DIRECTIONS |
Exact repetition is required: output every record in full.

--

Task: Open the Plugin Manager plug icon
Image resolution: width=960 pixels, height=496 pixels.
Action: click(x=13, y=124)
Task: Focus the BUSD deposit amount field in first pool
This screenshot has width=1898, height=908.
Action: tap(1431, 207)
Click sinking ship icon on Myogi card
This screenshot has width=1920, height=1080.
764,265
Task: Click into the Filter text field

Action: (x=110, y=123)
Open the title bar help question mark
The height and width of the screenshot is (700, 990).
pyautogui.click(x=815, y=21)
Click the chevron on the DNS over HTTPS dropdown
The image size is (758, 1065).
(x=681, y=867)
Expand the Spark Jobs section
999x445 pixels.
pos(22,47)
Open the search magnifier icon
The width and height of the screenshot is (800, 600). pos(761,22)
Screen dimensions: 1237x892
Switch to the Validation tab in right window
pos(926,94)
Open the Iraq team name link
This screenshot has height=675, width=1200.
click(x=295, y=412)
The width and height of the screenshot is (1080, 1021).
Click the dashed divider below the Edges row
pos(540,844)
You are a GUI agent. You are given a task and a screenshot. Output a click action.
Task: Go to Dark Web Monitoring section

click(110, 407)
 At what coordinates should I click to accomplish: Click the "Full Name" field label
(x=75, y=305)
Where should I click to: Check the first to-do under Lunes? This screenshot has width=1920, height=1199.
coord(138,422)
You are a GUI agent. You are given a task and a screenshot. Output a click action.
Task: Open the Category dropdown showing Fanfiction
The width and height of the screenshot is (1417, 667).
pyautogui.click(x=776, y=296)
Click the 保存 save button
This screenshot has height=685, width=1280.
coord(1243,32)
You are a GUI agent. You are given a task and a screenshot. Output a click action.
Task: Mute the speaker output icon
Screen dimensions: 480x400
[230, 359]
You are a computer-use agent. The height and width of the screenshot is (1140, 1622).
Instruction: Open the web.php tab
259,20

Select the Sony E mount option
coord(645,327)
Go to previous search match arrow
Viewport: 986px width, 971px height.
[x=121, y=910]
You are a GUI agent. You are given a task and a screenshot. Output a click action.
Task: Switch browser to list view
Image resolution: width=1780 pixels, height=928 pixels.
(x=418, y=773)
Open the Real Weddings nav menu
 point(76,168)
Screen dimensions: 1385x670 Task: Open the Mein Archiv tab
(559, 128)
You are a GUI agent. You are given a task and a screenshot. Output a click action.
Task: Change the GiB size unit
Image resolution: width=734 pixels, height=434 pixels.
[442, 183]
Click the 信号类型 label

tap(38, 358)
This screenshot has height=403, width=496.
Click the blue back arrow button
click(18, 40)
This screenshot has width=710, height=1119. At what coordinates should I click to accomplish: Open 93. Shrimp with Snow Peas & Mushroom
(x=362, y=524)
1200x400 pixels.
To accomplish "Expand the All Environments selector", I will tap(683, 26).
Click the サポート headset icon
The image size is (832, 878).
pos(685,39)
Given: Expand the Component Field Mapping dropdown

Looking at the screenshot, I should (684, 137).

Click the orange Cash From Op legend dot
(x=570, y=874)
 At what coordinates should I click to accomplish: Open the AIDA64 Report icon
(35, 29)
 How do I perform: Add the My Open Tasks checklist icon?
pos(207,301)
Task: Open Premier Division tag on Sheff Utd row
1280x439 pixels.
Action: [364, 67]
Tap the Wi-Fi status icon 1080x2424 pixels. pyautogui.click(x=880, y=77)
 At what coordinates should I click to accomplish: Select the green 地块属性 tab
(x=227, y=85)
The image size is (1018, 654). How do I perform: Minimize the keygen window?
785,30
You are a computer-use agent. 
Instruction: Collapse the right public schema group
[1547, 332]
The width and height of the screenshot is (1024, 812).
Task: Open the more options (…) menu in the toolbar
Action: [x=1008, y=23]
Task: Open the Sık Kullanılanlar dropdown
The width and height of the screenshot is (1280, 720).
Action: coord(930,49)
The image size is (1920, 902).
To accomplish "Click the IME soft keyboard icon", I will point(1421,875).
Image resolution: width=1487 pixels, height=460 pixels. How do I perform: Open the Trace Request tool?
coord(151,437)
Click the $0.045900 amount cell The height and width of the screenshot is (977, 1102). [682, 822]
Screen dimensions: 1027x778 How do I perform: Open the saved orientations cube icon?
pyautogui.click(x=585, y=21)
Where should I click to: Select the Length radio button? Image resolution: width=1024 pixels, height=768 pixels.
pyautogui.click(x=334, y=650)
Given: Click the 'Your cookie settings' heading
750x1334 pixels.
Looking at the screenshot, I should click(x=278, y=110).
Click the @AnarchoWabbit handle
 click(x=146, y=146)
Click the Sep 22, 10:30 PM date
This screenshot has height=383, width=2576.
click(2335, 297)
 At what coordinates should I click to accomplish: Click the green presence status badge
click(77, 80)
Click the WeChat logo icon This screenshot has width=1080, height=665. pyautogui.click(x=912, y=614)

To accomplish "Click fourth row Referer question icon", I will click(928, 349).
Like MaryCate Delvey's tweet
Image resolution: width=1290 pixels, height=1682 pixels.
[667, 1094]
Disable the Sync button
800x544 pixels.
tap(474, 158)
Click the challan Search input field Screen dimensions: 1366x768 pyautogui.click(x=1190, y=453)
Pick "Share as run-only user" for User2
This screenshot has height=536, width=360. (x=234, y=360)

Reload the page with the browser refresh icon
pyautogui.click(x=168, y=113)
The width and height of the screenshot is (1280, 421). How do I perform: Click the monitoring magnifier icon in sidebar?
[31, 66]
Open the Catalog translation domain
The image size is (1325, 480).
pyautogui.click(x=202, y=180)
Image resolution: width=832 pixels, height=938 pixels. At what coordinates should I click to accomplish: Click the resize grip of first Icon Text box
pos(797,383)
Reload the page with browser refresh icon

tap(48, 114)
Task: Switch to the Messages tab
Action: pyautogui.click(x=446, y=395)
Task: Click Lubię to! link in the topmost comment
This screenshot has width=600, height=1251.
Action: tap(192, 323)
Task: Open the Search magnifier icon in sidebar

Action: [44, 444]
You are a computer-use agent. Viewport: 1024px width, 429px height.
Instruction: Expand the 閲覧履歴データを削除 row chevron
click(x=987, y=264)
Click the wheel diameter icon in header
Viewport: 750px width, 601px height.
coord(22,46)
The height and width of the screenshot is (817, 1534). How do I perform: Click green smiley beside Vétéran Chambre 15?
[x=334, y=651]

--

OUTPUT OF THE EXERCISE |
Task: Open the Plugin Manager plug icon
Image resolution: width=960 pixels, height=496 pixels.
Action: click(x=13, y=124)
Task: Focus the BUSD deposit amount field in first pool
This screenshot has width=1898, height=908.
Action: tap(1431, 207)
Click sinking ship icon on Myogi card
This screenshot has width=1920, height=1080.
764,265
Task: Click into the Filter text field

Action: (x=110, y=123)
Open the title bar help question mark
The height and width of the screenshot is (700, 990).
pyautogui.click(x=815, y=21)
Click the chevron on the DNS over HTTPS dropdown
The image size is (758, 1065).
(x=681, y=867)
Expand the Spark Jobs section
999x445 pixels.
pos(22,47)
Open the search magnifier icon
The width and height of the screenshot is (800, 600). pos(761,22)
Screen dimensions: 1237x892
Switch to the Validation tab in right window
pos(926,94)
Open the Iraq team name link
This screenshot has height=675, width=1200.
click(x=295, y=412)
The width and height of the screenshot is (1080, 1021).
Click the dashed divider below the Edges row
pos(540,844)
You are a GUI agent. You are given a task and a screenshot. Output a click action.
Task: Go to Dark Web Monitoring section

click(110, 407)
 At what coordinates should I click to accomplish: Click the "Full Name" field label
(x=75, y=305)
Where should I click to: Check the first to-do under Lunes? This screenshot has width=1920, height=1199.
coord(138,422)
You are a GUI agent. You are given a task and a screenshot. Output a click action.
Task: Open the Category dropdown showing Fanfiction
The width and height of the screenshot is (1417, 667).
pyautogui.click(x=776, y=296)
Click the 保存 save button
This screenshot has height=685, width=1280.
coord(1243,32)
You are a GUI agent. You are given a task and a screenshot. Output a click action.
Task: Mute the speaker output icon
Screen dimensions: 480x400
[230, 359]
You are a computer-use agent. The height and width of the screenshot is (1140, 1622).
Instruction: Open the web.php tab
259,20

Select the Sony E mount option
coord(645,327)
Go to previous search match arrow
Viewport: 986px width, 971px height.
[x=121, y=910]
You are a GUI agent. You are given a task and a screenshot. Output a click action.
Task: Switch browser to list view
Image resolution: width=1780 pixels, height=928 pixels.
(x=418, y=773)
Open the Real Weddings nav menu
 point(76,168)
Screen dimensions: 1385x670 Task: Open the Mein Archiv tab
(559, 128)
You are a GUI agent. You are given a task and a screenshot. Output a click action.
Task: Change the GiB size unit
Image resolution: width=734 pixels, height=434 pixels.
[442, 183]
Click the 信号类型 label

tap(38, 358)
This screenshot has height=403, width=496.
Click the blue back arrow button
click(18, 40)
This screenshot has width=710, height=1119. At what coordinates should I click to accomplish: Open 93. Shrimp with Snow Peas & Mushroom
(x=362, y=524)
1200x400 pixels.
To accomplish "Expand the All Environments selector", I will tap(683, 26).
Click the サポート headset icon
The image size is (832, 878).
pos(685,39)
Given: Expand the Component Field Mapping dropdown

Looking at the screenshot, I should (684, 137).

Click the orange Cash From Op legend dot
(x=570, y=874)
 At what coordinates should I click to accomplish: Open the AIDA64 Report icon
(35, 29)
 How do I perform: Add the My Open Tasks checklist icon?
pos(207,301)
Task: Open Premier Division tag on Sheff Utd row
1280x439 pixels.
Action: [364, 67]
Tap the Wi-Fi status icon 1080x2424 pixels. pyautogui.click(x=880, y=77)
 At what coordinates should I click to accomplish: Select the green 地块属性 tab
(x=227, y=85)
The image size is (1018, 654). How do I perform: Minimize the keygen window?
785,30
You are a computer-use agent. 
Instruction: Collapse the right public schema group
[1547, 332]
The width and height of the screenshot is (1024, 812).
Task: Open the more options (…) menu in the toolbar
Action: [x=1008, y=23]
Task: Open the Sık Kullanılanlar dropdown
The width and height of the screenshot is (1280, 720).
Action: coord(930,49)
The image size is (1920, 902).
To accomplish "Click the IME soft keyboard icon", I will point(1421,875).
Image resolution: width=1487 pixels, height=460 pixels. How do I perform: Open the Trace Request tool?
coord(151,437)
Click the $0.045900 amount cell The height and width of the screenshot is (977, 1102). [682, 822]
Screen dimensions: 1027x778 How do I perform: Open the saved orientations cube icon?
pyautogui.click(x=585, y=21)
Where should I click to: Select the Length radio button? Image resolution: width=1024 pixels, height=768 pixels.
pyautogui.click(x=334, y=650)
Given: Click the 'Your cookie settings' heading
750x1334 pixels.
Looking at the screenshot, I should click(x=278, y=110).
Click the @AnarchoWabbit handle
 click(x=146, y=146)
Click the Sep 22, 10:30 PM date
This screenshot has height=383, width=2576.
click(2335, 297)
 At what coordinates should I click to accomplish: Click the green presence status badge
click(77, 80)
Click the WeChat logo icon This screenshot has width=1080, height=665. pyautogui.click(x=912, y=614)

To accomplish "Click fourth row Referer question icon", I will click(928, 349).
Like MaryCate Delvey's tweet
Image resolution: width=1290 pixels, height=1682 pixels.
[667, 1094]
Disable the Sync button
800x544 pixels.
tap(474, 158)
Click the challan Search input field Screen dimensions: 1366x768 pyautogui.click(x=1190, y=453)
Pick "Share as run-only user" for User2
This screenshot has height=536, width=360. (x=234, y=360)

Reload the page with the browser refresh icon
pyautogui.click(x=168, y=113)
The width and height of the screenshot is (1280, 421). How do I perform: Click the monitoring magnifier icon in sidebar?
[31, 66]
Open the Catalog translation domain
The image size is (1325, 480).
pyautogui.click(x=202, y=180)
Image resolution: width=832 pixels, height=938 pixels. At what coordinates should I click to accomplish: Click the resize grip of first Icon Text box
pos(797,383)
Reload the page with browser refresh icon

tap(48, 114)
Task: Switch to the Messages tab
Action: pyautogui.click(x=446, y=395)
Task: Click Lubię to! link in the topmost comment
This screenshot has width=600, height=1251.
Action: tap(192, 323)
Task: Open the Search magnifier icon in sidebar

Action: [44, 444]
You are a computer-use agent. Viewport: 1024px width, 429px height.
Instruction: Expand the 閲覧履歴データを削除 row chevron
click(x=987, y=264)
Click the wheel diameter icon in header
Viewport: 750px width, 601px height.
coord(22,46)
The height and width of the screenshot is (817, 1534). How do I perform: Click green smiley beside Vétéran Chambre 15?
[x=334, y=651]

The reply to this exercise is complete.